En effet, l’espèce des tortues d’Hermann apparaît souvent dans la vie courante des habitants de l’île et cela pose parfois des problèmes à des particuliers qui entretiennent leur terrain. Pour un simple citoyen, les sanctions financières peuvent être lourdes en cas de contrôle... Mais bizarrement, en baie d’Ajaccio, les puissants entrepreneurs immobiliers semblent sortir des radars de l’OFB. Un constat que souligne le syndicat des Jeunes agriculteurs dans un communiqué diffusé le 11 décembre, en dénonçant l’envoi au tribunal d’un des leurs pour avoir tué des tortues lors d’un démaquisage. Le syndicat y formule ainsi la différence de traitement entre exploitation agricole et chantier immobilier : « La spéculation immobilière forte quant à ces terrains nous fait nous interroger : si un défrichement avait été effectué pour une construction immobilière ou autre, aurions-nous vu un tel acharnement ? »

Une tortue d’Hermann déchiquetée découverte sur un chantier immobilier proche du centre-ville d’Ajaccio.

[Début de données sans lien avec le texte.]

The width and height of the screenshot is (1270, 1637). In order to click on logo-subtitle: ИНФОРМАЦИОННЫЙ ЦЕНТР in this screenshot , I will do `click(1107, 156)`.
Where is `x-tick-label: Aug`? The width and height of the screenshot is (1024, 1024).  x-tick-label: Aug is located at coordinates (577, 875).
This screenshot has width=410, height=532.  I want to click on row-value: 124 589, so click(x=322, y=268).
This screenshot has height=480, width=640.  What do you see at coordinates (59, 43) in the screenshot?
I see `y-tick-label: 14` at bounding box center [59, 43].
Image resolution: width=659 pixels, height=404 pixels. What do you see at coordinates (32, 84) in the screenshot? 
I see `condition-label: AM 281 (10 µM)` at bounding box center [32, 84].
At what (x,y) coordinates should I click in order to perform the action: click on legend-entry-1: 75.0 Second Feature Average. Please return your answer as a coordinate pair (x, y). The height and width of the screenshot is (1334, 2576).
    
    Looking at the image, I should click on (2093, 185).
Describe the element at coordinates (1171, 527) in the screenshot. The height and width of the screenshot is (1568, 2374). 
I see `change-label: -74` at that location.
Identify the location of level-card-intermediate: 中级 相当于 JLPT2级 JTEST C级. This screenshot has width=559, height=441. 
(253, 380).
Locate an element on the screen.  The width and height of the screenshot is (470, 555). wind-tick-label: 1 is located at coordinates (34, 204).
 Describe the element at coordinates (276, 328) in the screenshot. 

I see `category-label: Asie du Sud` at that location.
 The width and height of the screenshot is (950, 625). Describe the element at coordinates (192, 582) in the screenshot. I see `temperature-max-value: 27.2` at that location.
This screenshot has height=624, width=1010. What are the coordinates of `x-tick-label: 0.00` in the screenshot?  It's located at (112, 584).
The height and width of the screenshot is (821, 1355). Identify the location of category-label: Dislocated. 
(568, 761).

Un plan d’action national en faveur de cette espèce existe et les menaces qui pèsent sur elle ont été identifiées très tôt, notamment avec, dès 1923, l’appel pour la protection de la tortue d’Hermann. Selon le Conservatoire d’espaces naturels de Corse, 80 % des tortues d’Hermann françaises se trouvent sur l’île. La baie d’Ajaccio est donc en première ligne pour la sauvegarde de l’espèce, mais bien peu de chantiers immobiliers semblent s’en soucier... « Pour moi, 99 % des chantiers en Corse sont illégaux à ce sujet », annonce carrément Jean-Luc, le fonctionnaire proche de ces dossiers. « Une colline a été récemment démaquisée illégalement près d’Ajaccio pour accueillir un futur complexe de résidences secondaires... sur place ont été trouvés une centaine de cadavres de tortues, déchiquetées », dit-il, dépité. La presse locale ne s’est que peu emparée du problème. Cela renforce l’idée qu’une omerta existe à ce sujet, avec une connivence entre BTP, entreprises et certains membres de l’administration. « Les problèmes environnementaux de la Corse sont sous-jacents à l’économie », explique un proche de Global Earth Keeper France. « La problématique des associations environnementales ici se heurte au monde économique, et en premier lieu à la construction immobilière démesurée dans l’île », dénonce l’homme, membre des forces de l’ordre. « Il règne ici un déni général, c’est un cataclysme immobilier », conclut Jean-Luc.